RIO - Em uma metrópole como o Rio de Janeiro, com grandes avenidas e intensa circulação de veículos, as passarelas são soluções desenvolvidas a fim de preservar a vida dos pedestres. Claro que nem sempre eles lançam mão do benefício e arriscam-se desviando-se afoitamente dos carros. Mas o assunto aqui é o precário estado de conservação dessas pequenas pontes urbanas. O problema resume-se a uma única questão: vontade política.

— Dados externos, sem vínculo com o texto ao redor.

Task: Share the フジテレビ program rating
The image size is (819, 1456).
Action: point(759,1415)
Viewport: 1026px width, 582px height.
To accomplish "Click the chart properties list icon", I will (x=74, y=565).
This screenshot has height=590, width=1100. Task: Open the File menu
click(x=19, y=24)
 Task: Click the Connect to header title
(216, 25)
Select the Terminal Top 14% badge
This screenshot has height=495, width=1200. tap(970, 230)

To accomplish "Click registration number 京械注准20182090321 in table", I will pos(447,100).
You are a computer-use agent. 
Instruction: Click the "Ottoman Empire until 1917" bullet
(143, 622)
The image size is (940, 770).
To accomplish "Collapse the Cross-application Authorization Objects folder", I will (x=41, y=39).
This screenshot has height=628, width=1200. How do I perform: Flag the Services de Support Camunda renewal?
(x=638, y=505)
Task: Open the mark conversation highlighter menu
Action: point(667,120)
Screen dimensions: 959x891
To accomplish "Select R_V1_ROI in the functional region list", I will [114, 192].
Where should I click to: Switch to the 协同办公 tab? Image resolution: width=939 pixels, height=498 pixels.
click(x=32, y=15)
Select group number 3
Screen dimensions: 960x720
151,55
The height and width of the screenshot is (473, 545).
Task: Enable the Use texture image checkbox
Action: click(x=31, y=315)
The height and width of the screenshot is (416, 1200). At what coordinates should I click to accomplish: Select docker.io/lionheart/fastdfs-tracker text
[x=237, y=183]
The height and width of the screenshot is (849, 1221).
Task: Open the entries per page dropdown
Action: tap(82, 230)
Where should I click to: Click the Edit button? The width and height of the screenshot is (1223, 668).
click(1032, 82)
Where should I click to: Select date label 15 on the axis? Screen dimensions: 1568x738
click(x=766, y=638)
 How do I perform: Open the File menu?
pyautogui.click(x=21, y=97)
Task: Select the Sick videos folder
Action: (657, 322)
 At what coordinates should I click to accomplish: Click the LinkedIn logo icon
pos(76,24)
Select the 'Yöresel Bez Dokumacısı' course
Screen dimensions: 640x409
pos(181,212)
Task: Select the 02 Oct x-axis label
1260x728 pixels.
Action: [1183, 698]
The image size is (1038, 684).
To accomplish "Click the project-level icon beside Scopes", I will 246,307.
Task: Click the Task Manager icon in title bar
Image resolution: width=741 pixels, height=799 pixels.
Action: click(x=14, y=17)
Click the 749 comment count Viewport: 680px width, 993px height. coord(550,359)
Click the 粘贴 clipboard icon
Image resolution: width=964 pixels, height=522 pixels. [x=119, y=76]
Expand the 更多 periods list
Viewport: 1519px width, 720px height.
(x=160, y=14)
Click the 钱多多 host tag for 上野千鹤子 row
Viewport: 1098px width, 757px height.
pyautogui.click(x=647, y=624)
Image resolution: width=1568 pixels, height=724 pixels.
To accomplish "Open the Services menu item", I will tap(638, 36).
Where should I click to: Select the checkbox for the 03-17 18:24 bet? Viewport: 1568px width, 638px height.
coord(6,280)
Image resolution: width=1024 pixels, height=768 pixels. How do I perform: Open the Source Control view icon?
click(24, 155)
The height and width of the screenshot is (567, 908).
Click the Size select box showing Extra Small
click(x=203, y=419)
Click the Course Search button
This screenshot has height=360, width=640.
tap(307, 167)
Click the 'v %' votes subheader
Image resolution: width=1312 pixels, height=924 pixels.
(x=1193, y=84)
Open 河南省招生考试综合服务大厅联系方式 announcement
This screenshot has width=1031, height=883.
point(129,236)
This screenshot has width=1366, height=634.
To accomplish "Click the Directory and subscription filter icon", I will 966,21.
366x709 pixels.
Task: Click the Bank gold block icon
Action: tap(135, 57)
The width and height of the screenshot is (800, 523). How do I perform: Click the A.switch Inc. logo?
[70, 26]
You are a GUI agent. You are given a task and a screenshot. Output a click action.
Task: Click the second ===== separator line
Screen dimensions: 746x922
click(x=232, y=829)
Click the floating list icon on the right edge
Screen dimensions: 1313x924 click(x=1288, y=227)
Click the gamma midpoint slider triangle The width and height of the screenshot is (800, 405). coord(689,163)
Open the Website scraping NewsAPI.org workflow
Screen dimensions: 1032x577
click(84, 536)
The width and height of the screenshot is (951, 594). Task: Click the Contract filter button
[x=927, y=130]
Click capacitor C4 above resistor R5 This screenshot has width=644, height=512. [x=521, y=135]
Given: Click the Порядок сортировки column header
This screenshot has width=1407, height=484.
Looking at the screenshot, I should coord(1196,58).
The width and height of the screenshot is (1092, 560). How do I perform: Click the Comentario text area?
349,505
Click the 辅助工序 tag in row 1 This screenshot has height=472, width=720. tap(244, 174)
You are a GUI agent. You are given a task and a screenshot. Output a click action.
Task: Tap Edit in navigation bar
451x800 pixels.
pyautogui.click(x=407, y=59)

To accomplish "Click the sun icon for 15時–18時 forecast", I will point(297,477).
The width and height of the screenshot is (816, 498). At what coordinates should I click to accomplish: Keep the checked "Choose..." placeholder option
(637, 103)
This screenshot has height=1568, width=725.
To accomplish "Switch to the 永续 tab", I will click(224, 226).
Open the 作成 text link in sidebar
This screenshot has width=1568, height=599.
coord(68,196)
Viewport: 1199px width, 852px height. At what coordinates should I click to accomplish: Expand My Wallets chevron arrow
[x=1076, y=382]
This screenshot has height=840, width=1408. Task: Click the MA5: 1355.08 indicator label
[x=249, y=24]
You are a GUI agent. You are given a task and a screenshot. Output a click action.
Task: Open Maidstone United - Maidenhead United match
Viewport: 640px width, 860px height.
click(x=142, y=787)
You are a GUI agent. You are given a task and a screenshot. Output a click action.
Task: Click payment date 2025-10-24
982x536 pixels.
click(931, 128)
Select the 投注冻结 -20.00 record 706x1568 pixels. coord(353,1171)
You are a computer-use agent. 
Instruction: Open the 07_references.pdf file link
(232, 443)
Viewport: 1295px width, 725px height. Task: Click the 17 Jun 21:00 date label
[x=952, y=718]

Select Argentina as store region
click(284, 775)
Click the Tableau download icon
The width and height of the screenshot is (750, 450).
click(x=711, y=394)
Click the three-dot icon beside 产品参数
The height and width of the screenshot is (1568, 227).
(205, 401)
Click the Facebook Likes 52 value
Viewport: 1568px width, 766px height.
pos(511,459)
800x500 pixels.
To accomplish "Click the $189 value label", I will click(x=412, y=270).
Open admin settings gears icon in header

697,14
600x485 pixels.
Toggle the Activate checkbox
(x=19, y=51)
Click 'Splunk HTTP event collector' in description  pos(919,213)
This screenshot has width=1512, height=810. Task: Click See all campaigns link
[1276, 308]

Não se trata de simples implicância contra os sucessivos governos da cidade do Rio. É importante ressaltar que a equipe de engenheiros e técnicos da prefeitura é boa, extremamente qualificada. Então, se há profissionais, diagnósticos e soluções para os problemas, o que falta para as passarelas da cidade serem recuperadas? Dinheiro. E, para que a verba saia dos cofres municipais, é preciso contar com a tal vontade política. Mas como manutenção de passarela não rende festa de inauguração, resta aos pedestres da cidade, moradores e turistas se arriscarem entre as pistas ou sobre elas. Difícil escolha.

É senso comum na engenharia que qualquer estrutura precisa de reparos técnicos após cinco anos de existência. Esse deveria ser o intervalo para que fossem realizadas as manutenções preventivas. Sem elas, como acontece, as passarelas envelhecem e demandam um custo ainda maior para ficarem em pé.

Em diversos lugares no Rio, as passarelas são compostas apenas de estruturas metálicas, as mais suscetíveis à corrosão, já que a chuva é ácida. As revestidas por concreto apresentam maior resistência, mas ainda sofrem com a ação da natureza. Não é difícil encontrar por aí a exposição de aços que integram as estruturas.

O estado em que todas se encontram é lamentável, preocupa. Requer ações imediatas.

Antônio Eulálio Pedrosa é engenheiro de estruturas e conselheiro do Crea-RJ.